> [Your task]: In the text on controlling an underground boring machine, which two components allow manual control over the gross rate of drilling or back reaming?

> [Text to read]:

════

Referring now to FIG. 3, there is illustrated another embodiment of a novel apparatus and method for controlling an underground boring machine 20 according to the present invention. Automatic modification to the operation of the displacement pump 28 and rotation pump 30 is controlled by a controller 50. A rotation pump sensor 56, coupled to the rotation pump 30 and the controller 50, provides an output signal to the controller 50 corresponding to the pressure level, or alternatively, the rotation speed of the rotation pump 30. In addition, a displacement pump sensor 68, coupled to the displacement pump 28 and the controller 50, provides an output signal to the controller 50 corresponding to the pressure level of the displacement pump 28 or, alternatively, the speed of the displacement pump 28. A rotation pump control 52 and a displacement pump control 54 provide for manual control over the gross rate at which drilling or back reaming is performed.

════

> [Saved data entries]:
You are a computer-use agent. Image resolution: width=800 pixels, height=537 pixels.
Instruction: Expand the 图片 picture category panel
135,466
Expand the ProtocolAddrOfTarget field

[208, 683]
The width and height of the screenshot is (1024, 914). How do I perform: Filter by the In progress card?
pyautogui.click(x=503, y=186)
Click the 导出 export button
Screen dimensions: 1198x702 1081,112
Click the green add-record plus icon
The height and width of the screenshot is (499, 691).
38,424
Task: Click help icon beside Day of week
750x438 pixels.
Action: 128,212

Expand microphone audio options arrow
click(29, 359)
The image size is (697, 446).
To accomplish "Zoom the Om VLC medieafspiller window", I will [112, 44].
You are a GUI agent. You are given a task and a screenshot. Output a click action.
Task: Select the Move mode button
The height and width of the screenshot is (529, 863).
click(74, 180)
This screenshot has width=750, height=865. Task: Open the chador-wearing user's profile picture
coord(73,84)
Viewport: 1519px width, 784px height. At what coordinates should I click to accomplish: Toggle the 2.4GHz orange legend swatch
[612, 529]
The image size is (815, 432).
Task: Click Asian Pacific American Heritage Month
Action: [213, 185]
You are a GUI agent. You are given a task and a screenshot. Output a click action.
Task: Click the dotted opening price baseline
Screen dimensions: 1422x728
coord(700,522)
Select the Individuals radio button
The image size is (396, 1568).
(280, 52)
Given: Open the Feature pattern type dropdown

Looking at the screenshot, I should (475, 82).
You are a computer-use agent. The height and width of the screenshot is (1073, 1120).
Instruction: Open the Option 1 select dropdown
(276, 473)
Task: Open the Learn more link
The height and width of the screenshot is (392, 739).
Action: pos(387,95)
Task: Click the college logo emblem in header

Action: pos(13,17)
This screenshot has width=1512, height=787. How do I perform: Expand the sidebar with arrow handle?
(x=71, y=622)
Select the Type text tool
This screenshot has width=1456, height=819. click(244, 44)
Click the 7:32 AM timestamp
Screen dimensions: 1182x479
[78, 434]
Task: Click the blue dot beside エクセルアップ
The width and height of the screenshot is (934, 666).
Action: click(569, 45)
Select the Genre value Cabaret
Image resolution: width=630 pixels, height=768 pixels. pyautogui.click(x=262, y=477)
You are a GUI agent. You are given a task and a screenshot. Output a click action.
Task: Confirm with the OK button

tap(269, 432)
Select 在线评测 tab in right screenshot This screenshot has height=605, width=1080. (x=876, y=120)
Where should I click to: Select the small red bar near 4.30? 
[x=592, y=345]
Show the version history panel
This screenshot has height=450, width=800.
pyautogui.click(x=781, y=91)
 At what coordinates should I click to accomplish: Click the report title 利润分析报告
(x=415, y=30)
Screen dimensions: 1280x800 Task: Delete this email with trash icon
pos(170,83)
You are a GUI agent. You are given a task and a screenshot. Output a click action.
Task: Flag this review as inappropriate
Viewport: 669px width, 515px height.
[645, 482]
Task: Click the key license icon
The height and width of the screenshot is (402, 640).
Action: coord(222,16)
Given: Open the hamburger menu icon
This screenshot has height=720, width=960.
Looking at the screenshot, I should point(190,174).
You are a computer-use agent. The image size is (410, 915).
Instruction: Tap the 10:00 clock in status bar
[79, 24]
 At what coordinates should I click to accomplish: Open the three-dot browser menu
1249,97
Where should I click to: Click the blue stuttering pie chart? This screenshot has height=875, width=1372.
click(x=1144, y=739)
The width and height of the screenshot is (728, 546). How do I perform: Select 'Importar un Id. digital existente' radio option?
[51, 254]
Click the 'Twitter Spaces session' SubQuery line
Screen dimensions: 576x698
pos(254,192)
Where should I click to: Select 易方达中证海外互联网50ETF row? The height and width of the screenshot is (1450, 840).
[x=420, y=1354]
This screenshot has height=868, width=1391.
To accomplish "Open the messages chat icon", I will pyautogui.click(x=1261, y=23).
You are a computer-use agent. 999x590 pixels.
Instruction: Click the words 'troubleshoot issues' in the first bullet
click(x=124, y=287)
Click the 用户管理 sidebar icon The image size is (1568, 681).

════

> [Problem solution]: The rotation pump control 52 and the displacement pump control 54.